Jacoby Ellsbury led off the sixth-inning rally with a single and moved to second on a sacrifice bunt by Shane Victorino. Ellsbury took third on a groundout by Dustin Pedroia. Up stepped David Ortiz, who belted an RBI single up the middle to tie the game at 1.
It was just the third at-bat of the season for Ortiz, who spent the previous eight months working his way back from right Achilles' heel issues.
"I have been in a lot of great moments here in Boston and a lot of emotional situations, but I think today was different, because we haven't been through what we had this past week," Ortiz said. "And driving around and looking around and just looking at people's faces, it was a very emotional day here. Just looking at those guys that were injured by this bomb going off and watching the news pretty much every day about the whole situation, it's painful. It's painful."

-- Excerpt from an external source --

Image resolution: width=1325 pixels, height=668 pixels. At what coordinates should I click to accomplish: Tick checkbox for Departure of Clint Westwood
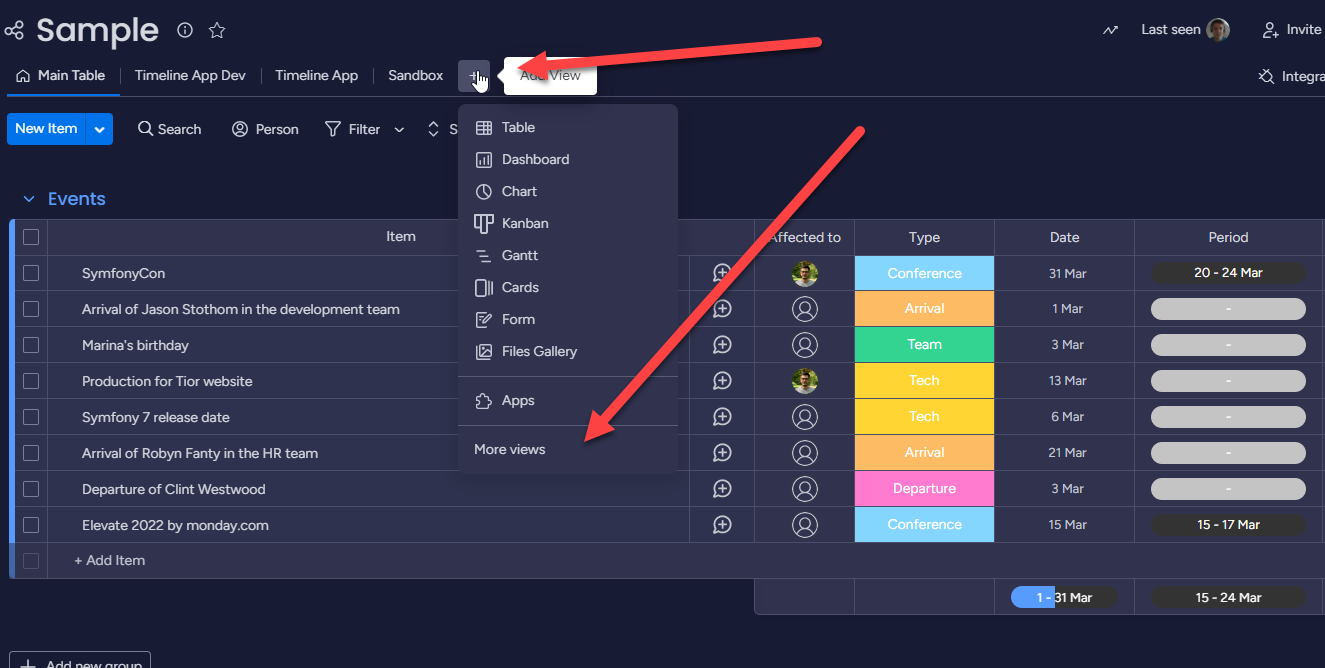click(x=31, y=489)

But perhaps baseball can be therapeutic.
The Royals moved right back in front in the seventh. Again, it was Cain who started things off with a double. With two outs, Salvador Perez laced one to right that got past Victorino and into the corner for an RBI triple.
Victorino later left the game with lower back tightness.
The seventh seemed liked the inning the Sox would move back in front. Nava led off the inning getting hit by a pitch and Will Middlebrooks followed with a single. But as Stephen Drew missed a bunt attempt, Nava strayed too far off the base and got picked off. He was peeved.
"It was uncalled for," Nava said. "You can't let that happen. I knew they were going to keep me close. Knowing that, I was thinking, 'I've got to get a pretty good jump.' It shouldn't have happened. That's the long and short of it."
In the end, however, Nava made things right for a crowd of 35,152 that buzzed with support throughout the day.
"It was a complete emotional roller coaster, to where we have a moment of silence for the people that aren't here to a couple seconds later applauding the heroes," said Jonny Gomes, who helped set up Nava's homer with a pinch-hit double. "And then a baseball game breaks out."